Here S | φ means that φ is provable in S, G is a formula denoting the "goal" of the agent (as in Yudkowsky and Herreshoff, the agent is for now assumed to be a satisficer), A0() is a formula meaning "the result of the computation A0", where the oracle is interpreted as answering the question "κ > x?" (in particular the formula A0() involves κ). Such a licensing condition can be implemented in practice by making A0 a proof searcher which is allowed to use the oracle to introduce assumptions of the form κ > n. In particular, our agent employs ambient control.

We then have the following proposition, showing that A0 is able to tile indefinitely (create an infinite chain of meaningful descendants). The proposition is formulated for A1 but the rest of the chain follows by induction since the form of the licensing condition is preserved (up to a certain twist) by the tiling.

Proposition

Assume b_0 = (b_0, B1) and B1 is s.t.

(3) T_κ | For all b_1: (B1() = b_1 -> (b_1 = 0 or Exists n: (κ > n and @_{T_κ} "(κ+1 > n and B1()[κ\κ+1] = b_1) -> G[κ\κ+1]")))

Here 0 is some default "harmless" action, performed if no appropriate theorem is proved.

Further assume that if B1 is created and does 0, the goal is achieved (in this framework "achieving the goal" is to be thought of as "not doing anything unsafe").

(4) T_κ | (A0() = b_0 and B1() = 0) -> G

Then A0 is allowed to create B1 i.e. licensing condition (2) holds.

B1's licensing condition contains a "twist", namely it believes that when the oracle receives input n it answers the question "κ+1 > n?" rather than "κ > n" and its goal is shifted in the same fashion. Note that the goal typically depends on κ since the agent itself and thus its κ-oracle is part of the universe in which this goal is to be attained. For example the goal can be a function of the numbers (a0, a1, a2...) defined as the output of corresponding computations with κ-oracles. Thus the shift in G can also be interpreted as a shifted interpretation of the oracle by B1.

Proof

(3) trivially implies that

T_κ | κ > 0 -> (For all b_1: (B1() = b_1 -> (b_1 = 0 or Exists n: (κ > n and @_{T_κ} "(κ+1 > n and B1()[κ\κ+1] = b_1) -> G[κ\κ+1]"))))

Using the premise κ > 0, we can apply the soundness schema (1).
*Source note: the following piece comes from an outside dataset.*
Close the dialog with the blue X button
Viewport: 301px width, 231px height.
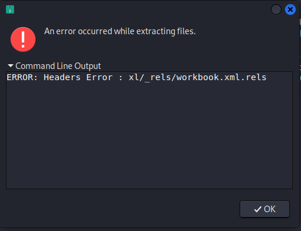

We obtain:

T_κ | κ > 0 -> (For all b_1: (B1() = b_1 -> (b_1 = 0 or Exists n: (κ > n and ((κ > n and B1() = b_1) -> G)))))

T_κ | κ > 0 -> (For all b_1: (B1() = b_1 -> (b_1 = 0 or Exists n: (B1() = b_1 -> G))))

T_κ | κ > 0 -> (For all b_1: (B1() = b_1 -> (b_1 = 0 or (B1() = b_1 -> G))))

T_κ | κ > 0 -> (For all b_1: (B1() = b_1 -> (b_1 = 0 or G)))

This trivially implies that

T_κ | κ > 0 -> (For all b_1: ((A0() = b_0 and B1() = b_1) -> (b_1 = 0 or G)))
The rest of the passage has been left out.